WHAT THE TASK REQUIRES ▸
The required output is the exact run of lines below that opens at the line with "Clima (144, 50)" and closes at the line with "Fallecimiento: Graciela Etelvina".
----------
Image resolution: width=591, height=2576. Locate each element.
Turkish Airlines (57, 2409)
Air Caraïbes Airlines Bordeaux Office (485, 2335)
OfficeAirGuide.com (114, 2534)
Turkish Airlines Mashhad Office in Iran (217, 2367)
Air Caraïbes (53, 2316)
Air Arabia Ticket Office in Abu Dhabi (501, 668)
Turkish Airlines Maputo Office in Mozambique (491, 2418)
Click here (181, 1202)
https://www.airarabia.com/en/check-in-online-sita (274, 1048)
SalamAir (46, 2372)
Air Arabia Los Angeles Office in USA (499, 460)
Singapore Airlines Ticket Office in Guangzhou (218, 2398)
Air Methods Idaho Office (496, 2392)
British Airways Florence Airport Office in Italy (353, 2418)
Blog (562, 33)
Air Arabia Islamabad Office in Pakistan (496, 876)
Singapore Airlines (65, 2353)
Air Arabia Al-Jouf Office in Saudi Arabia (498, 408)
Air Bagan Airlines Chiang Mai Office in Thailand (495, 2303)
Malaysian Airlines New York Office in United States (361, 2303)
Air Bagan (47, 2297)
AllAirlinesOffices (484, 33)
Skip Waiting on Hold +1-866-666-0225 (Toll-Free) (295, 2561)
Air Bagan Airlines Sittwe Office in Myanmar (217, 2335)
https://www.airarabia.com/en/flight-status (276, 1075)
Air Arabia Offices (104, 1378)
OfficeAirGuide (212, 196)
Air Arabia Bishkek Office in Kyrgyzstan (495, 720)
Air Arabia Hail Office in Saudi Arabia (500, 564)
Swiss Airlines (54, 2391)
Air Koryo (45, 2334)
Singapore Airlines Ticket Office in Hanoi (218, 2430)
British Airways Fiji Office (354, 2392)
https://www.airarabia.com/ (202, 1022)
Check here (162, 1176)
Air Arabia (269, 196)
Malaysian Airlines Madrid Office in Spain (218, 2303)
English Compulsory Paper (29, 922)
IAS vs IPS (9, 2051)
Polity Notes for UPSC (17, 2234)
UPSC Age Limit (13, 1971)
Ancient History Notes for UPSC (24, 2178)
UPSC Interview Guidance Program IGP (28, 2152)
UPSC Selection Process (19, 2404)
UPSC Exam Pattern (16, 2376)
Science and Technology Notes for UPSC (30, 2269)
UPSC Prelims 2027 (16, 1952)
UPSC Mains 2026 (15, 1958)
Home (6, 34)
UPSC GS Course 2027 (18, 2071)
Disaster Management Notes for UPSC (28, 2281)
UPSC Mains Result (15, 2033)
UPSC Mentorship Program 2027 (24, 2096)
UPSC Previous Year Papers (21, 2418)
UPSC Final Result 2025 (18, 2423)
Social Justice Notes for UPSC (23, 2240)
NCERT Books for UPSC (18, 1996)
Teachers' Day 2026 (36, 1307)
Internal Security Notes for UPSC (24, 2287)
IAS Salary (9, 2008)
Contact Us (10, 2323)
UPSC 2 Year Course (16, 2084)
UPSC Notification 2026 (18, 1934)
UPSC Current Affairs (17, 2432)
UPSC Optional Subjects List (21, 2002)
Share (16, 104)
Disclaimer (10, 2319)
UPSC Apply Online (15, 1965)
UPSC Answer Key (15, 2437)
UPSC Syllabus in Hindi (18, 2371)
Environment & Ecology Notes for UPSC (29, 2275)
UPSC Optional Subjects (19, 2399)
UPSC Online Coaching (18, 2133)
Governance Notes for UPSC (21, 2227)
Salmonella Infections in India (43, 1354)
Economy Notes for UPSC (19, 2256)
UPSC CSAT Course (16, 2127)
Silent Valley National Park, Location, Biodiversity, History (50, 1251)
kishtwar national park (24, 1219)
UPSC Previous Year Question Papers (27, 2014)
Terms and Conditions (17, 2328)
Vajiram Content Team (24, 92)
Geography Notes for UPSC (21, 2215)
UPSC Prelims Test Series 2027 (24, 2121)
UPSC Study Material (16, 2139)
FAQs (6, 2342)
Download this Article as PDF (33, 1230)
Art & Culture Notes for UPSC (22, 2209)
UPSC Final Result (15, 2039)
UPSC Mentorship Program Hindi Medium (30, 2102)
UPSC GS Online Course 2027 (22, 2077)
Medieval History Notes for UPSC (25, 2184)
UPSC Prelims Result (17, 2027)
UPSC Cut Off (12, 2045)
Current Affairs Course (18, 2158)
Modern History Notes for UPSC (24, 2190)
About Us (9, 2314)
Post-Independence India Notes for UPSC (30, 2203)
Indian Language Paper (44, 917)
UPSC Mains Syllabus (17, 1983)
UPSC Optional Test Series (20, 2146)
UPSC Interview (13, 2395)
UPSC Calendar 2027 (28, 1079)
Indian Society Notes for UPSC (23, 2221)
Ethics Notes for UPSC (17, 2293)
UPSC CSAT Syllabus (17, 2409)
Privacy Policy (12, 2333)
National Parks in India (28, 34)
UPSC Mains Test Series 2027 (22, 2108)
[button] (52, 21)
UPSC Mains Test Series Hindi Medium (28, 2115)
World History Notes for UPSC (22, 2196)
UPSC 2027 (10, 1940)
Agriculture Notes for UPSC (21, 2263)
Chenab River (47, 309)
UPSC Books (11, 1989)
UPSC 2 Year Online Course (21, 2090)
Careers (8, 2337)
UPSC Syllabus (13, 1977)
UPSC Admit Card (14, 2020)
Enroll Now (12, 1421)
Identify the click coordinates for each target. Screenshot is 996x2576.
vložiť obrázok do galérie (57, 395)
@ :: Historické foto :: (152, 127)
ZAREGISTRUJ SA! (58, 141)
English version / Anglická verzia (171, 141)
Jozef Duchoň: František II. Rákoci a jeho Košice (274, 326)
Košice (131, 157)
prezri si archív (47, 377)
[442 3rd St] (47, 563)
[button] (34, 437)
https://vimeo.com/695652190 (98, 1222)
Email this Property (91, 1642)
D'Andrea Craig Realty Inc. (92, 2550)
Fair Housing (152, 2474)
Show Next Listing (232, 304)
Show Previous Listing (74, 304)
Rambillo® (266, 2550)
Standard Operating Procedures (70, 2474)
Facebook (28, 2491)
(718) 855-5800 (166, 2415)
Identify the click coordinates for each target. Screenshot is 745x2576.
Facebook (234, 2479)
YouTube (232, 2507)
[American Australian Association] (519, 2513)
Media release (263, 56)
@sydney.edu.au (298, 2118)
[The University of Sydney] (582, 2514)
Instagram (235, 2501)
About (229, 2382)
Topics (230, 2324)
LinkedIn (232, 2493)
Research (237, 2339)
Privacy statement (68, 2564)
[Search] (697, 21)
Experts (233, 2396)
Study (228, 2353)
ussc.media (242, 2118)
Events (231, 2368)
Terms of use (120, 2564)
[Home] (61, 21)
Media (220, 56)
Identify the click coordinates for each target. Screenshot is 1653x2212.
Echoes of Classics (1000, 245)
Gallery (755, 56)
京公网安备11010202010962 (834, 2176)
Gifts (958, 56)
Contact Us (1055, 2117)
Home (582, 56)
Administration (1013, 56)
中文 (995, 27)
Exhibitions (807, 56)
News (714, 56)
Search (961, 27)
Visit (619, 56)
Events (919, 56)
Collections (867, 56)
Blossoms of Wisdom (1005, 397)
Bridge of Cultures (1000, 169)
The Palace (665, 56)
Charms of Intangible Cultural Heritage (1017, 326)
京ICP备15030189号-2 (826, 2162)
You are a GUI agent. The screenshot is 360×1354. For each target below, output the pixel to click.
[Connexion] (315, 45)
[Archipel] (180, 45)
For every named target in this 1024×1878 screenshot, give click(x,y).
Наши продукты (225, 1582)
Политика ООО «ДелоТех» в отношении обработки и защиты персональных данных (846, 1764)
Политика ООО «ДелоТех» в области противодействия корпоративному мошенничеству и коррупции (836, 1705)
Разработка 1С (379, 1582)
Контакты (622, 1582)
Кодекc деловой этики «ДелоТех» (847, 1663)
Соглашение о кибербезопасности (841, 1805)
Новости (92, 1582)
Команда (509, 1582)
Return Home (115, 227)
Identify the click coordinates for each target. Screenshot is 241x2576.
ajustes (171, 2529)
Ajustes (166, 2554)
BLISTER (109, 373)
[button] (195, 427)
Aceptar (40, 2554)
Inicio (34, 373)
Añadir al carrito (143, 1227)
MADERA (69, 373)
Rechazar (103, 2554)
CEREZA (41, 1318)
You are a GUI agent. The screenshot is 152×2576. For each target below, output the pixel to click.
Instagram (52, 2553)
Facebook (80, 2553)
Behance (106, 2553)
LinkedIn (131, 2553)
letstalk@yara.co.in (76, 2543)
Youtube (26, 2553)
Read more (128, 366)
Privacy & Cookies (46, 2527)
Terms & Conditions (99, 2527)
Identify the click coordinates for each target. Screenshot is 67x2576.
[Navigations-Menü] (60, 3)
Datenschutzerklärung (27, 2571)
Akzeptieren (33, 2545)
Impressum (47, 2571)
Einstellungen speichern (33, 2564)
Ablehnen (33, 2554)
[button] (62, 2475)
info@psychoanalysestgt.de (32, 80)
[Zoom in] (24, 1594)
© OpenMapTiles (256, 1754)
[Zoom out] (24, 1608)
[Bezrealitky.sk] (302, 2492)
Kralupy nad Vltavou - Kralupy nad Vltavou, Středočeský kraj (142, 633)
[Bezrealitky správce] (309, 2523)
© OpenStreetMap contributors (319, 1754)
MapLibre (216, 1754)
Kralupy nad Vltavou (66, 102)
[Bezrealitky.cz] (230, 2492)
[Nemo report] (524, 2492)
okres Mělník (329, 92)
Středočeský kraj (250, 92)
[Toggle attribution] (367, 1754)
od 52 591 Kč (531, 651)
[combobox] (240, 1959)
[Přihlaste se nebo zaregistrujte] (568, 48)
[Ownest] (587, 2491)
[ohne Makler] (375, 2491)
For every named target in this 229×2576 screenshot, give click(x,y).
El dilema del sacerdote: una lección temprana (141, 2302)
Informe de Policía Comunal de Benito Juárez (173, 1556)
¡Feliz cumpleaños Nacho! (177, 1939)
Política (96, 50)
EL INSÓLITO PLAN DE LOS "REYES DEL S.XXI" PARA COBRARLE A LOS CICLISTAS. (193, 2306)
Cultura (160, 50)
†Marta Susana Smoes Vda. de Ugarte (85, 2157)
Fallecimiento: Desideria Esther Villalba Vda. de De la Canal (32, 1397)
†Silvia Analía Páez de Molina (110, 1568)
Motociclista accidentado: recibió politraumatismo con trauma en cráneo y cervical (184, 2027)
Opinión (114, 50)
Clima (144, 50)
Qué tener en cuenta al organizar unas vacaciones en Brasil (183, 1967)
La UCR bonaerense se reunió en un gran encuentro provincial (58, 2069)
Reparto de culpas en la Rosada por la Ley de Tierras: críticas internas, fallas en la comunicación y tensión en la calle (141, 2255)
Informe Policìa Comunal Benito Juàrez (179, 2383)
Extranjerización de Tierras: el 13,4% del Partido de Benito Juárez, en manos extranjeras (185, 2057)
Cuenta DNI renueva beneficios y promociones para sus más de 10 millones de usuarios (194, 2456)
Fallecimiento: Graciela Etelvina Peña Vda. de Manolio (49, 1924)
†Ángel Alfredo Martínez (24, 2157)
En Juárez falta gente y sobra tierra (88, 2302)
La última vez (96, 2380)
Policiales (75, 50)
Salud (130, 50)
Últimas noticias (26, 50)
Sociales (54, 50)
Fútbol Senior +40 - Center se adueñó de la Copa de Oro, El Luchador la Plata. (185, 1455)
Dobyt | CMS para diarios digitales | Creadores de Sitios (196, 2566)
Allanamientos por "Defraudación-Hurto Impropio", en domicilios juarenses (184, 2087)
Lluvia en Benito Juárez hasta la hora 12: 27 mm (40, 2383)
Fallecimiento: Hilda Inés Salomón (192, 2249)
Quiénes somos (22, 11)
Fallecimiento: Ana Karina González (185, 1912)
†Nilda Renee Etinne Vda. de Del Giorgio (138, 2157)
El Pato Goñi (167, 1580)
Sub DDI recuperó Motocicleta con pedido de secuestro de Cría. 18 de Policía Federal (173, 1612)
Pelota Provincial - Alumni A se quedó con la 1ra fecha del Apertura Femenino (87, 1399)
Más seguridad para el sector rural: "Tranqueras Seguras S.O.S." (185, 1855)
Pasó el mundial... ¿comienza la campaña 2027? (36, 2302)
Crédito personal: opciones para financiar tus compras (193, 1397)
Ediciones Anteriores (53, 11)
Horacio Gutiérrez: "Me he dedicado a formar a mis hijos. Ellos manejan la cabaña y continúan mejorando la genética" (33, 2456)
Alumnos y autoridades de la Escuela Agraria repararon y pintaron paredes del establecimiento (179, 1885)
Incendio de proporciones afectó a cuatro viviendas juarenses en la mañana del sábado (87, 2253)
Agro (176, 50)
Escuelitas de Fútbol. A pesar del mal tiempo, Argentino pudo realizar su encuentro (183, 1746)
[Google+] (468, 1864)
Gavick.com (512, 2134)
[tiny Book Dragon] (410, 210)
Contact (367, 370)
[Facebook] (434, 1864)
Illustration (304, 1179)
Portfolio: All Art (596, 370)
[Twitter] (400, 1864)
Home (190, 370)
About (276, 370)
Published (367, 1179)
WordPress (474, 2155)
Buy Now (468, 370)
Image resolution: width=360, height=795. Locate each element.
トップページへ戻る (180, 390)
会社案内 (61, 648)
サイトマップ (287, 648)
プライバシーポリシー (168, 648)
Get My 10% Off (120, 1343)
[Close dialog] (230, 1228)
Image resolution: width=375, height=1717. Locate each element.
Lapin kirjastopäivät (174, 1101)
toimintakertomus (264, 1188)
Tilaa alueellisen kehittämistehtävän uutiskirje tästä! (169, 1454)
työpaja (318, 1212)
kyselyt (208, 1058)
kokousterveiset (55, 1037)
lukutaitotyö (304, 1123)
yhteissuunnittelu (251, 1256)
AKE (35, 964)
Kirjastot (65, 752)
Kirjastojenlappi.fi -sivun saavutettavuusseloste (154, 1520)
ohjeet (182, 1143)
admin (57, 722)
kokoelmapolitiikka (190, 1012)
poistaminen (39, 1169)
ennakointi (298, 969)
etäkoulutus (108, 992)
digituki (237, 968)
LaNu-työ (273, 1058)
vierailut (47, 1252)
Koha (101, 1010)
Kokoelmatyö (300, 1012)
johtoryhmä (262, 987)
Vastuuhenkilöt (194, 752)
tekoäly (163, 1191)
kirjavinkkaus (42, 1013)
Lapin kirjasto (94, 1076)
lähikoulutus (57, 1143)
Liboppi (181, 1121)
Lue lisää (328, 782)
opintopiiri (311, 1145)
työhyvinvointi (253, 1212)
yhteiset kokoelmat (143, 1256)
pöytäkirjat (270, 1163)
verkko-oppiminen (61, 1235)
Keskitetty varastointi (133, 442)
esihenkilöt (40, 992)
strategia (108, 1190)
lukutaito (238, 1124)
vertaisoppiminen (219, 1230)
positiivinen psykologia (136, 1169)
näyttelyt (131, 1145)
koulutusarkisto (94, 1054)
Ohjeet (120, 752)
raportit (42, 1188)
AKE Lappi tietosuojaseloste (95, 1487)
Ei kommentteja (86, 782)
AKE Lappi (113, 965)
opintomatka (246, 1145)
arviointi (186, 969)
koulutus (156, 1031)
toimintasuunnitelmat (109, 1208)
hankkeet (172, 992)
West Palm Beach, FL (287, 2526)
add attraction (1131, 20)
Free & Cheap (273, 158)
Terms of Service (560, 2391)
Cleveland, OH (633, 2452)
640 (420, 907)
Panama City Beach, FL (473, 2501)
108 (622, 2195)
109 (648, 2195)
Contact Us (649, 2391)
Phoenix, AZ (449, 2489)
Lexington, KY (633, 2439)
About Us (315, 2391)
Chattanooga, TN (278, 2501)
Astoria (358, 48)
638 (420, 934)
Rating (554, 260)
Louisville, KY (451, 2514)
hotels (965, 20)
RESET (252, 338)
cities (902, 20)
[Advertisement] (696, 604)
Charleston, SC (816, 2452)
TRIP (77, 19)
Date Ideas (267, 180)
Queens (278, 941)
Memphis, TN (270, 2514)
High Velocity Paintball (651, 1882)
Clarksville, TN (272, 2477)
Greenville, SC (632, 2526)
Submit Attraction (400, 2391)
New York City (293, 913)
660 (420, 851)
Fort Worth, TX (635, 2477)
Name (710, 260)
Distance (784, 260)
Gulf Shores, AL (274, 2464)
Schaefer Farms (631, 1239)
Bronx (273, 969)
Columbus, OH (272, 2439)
----------
THE COMPLETED TASK ▸
Clima (144, 50)
Qué tener en cuenta al organizar unas vacaciones en Brasil (183, 1967)
La UCR bonaerense se reunió en un gran encuentro provincial (58, 2069)
Reparto de culpas en la Rosada por la Ley de Tierras: críticas internas, fallas en la comunicación y tensión en la calle (141, 2255)
Informe Policìa Comunal Benito Juàrez (179, 2383)
Extranjerización de Tierras: el 13,4% del Partido de Benito Juárez, en manos extranjeras (185, 2057)
Cuenta DNI renueva beneficios y promociones para sus más de 10 millones de usuarios (194, 2456)
Fallecimiento: Graciela Etelvina Peña Vda. de Manolio (49, 1924)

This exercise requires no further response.